Reading these requirements sounds like we’re dealing with fiction and fantasy, not history and reality. This is the kind of stuff you find in airport novels, B grade movies, low rating TV dramas. It’s not the kind of book you take seriously. Or is it?
I can tell you most people don’t. Even in many churches. The last 100 years or more has seen embarrassed churchy people talking these things down. Bishops denying that Jesus was born to a virgin. Theologians writing books claiming that Jesus didn’t actually rise from the dead. It’s just his idea that lives on and that’s what we mean by resurrection. Many will say, it doesn’t matter one way or the other. The ideas are nice, they’re moral, they’re a good story, they’re nice for children. And hey, we get a few public holidays, so don’t worry about it!

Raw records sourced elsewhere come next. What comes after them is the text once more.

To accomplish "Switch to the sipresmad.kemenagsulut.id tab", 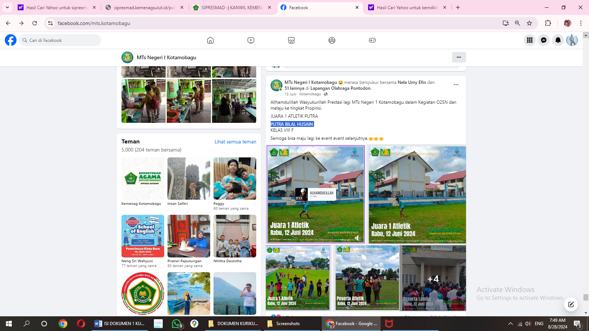I will pos(144,7).
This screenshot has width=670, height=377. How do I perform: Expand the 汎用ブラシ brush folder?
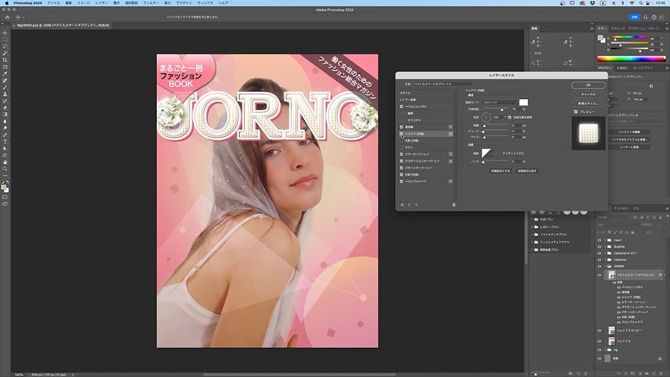coord(532,219)
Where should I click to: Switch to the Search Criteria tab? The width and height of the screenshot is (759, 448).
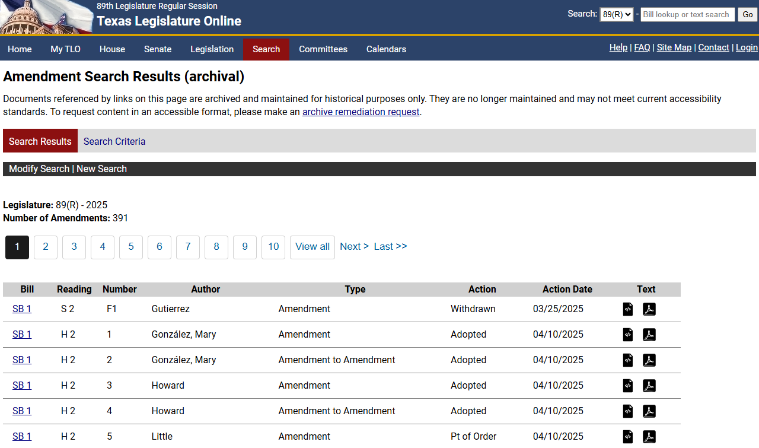(x=114, y=141)
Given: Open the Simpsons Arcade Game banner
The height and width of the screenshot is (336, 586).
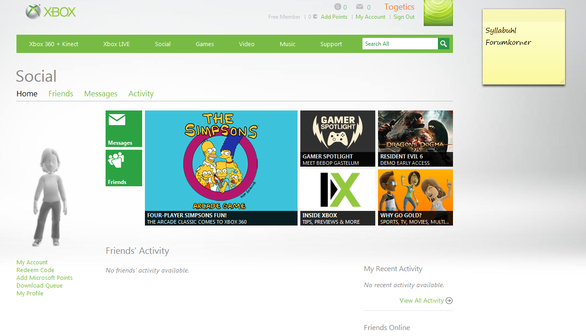Looking at the screenshot, I should [x=221, y=168].
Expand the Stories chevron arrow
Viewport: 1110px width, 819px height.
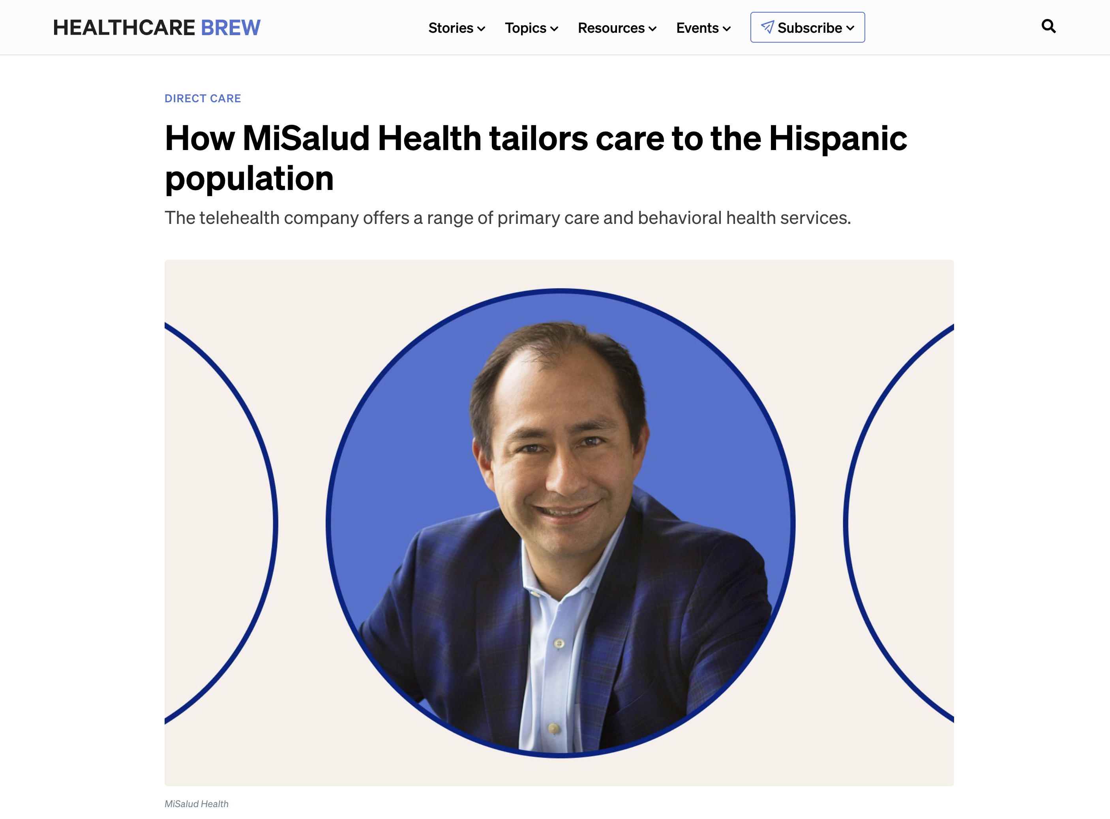pos(481,29)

Let me be open with you. Unless this is non-fiction, historical, factual, and continues to have relevance, then I’ve backed a complete loser. I’ve invested all my hopes, plans, priorities, aspirations, on this being truth. When I discovered that I had a terminal illness, the weight of these issues became enormous. I experienced doubts, fears, and confusion. I had big questions. Real questions, not just theoretical or ideological questions. They were intense, existential, of utmost significance. I engaged in investigation and reinvestigation. I had bet my life on this. Is it true?
I hadn’t just staked my future on this being real. I’d been living my life on the basis that it is. I’d been teaching that this book explains life. I’d been calling others to take it seriously. I’d been an advocate, an ambassador, a preacher of these things. Was I a fraud? Inadvertently even? Am I mistaken? Some say it doesn’t matter. I say it does!
In 1 Corinthians chapter 15, one of the first Christian preachers had this to say about the substance of the events described in the gospels:
14 And if Christ has not been raised, our preaching is useless and so is your faith.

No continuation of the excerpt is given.